Supplied records.
☆ ☆ ☆ ☆ ☆

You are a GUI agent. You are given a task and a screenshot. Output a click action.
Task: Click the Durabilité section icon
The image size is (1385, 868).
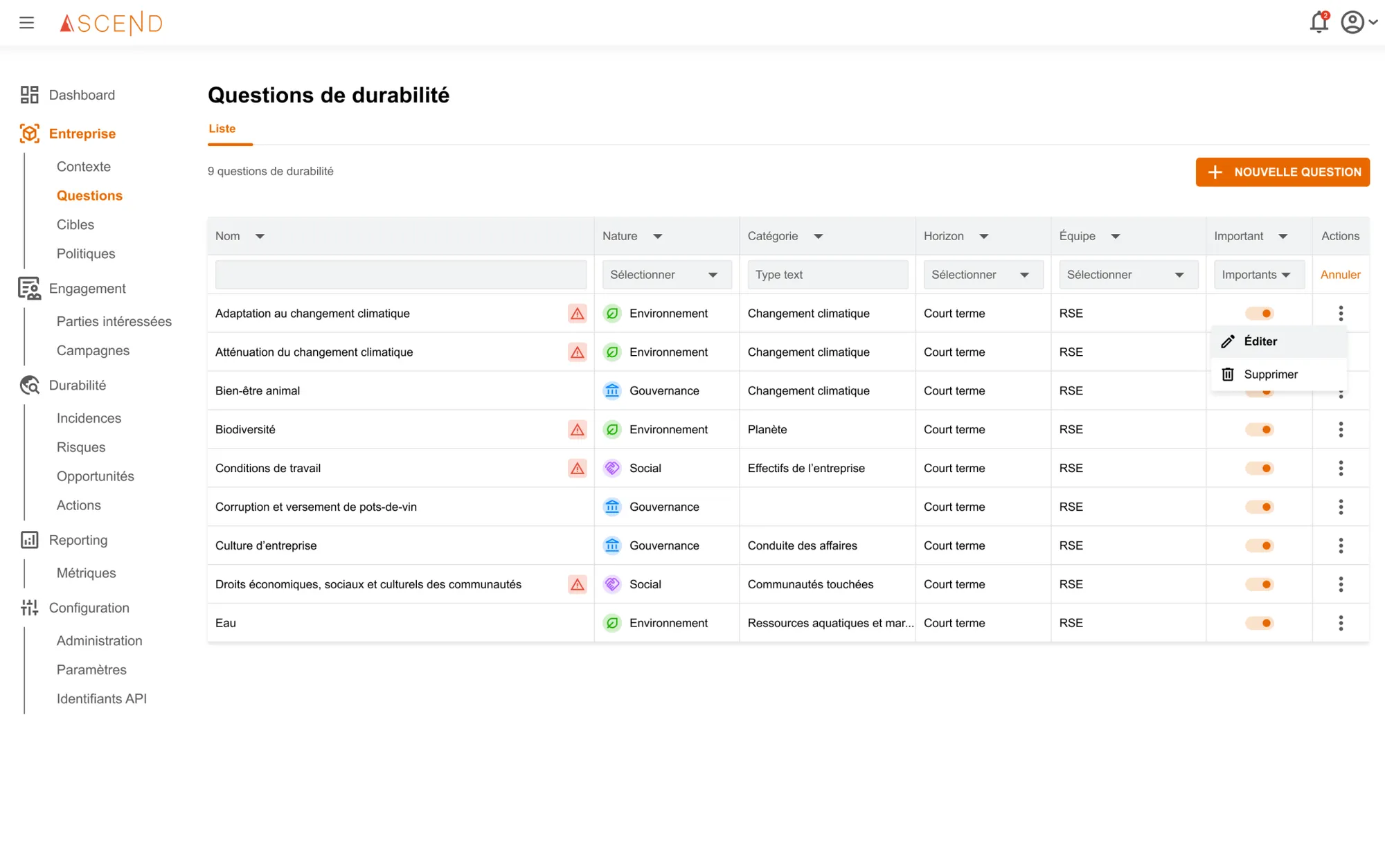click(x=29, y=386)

☆ ☆ ☆ ☆ ☆

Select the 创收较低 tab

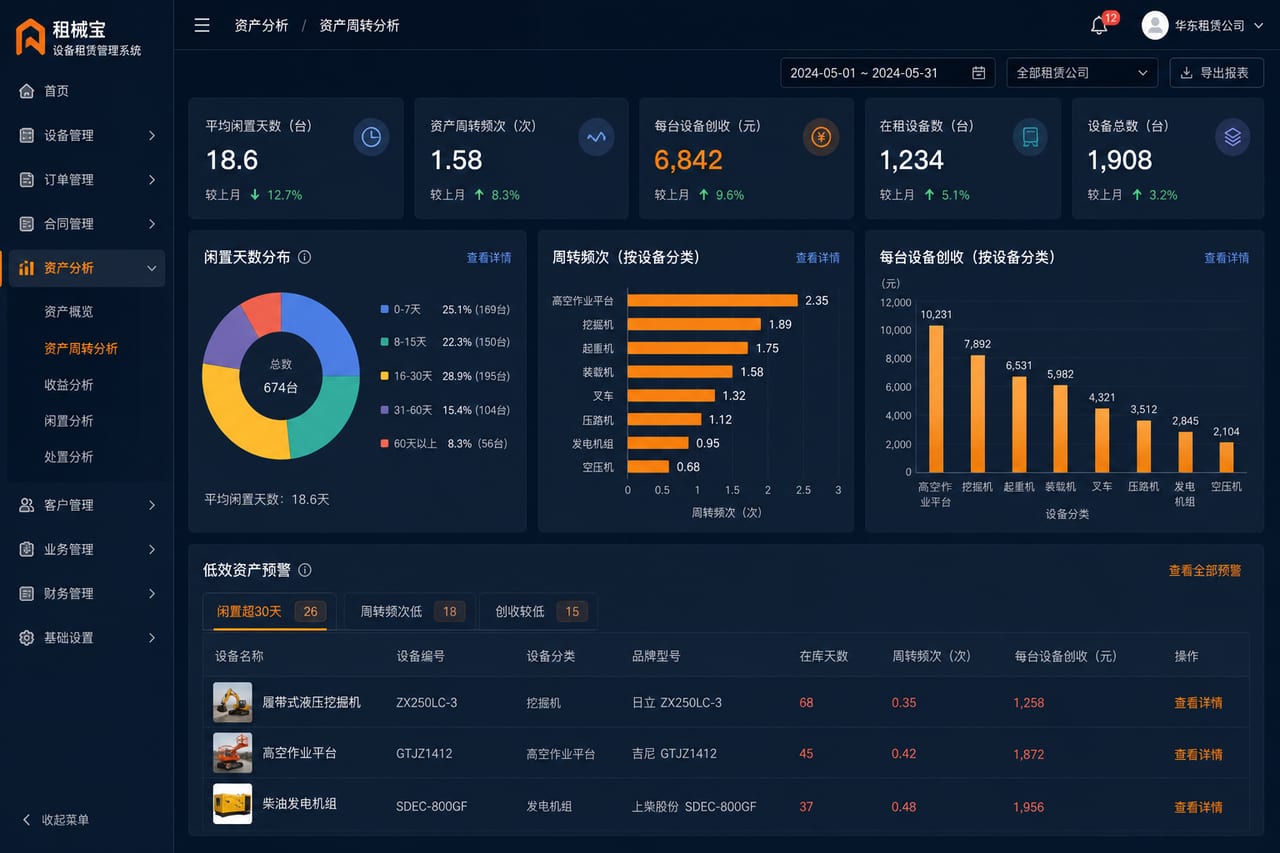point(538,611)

☆ ☆ ☆ ☆ ☆

Task statement. Copy out the rows from the line containing "You are a GUI" through the line containing "click(x=29, y=386)", including both of those lines. Leave the pictures out of your answer.

Expected output.
You are a GUI agent. You are given a task and a screenshot. Output a click action.
Task: Click the Durabilité section icon
The image size is (1385, 868).
click(x=29, y=386)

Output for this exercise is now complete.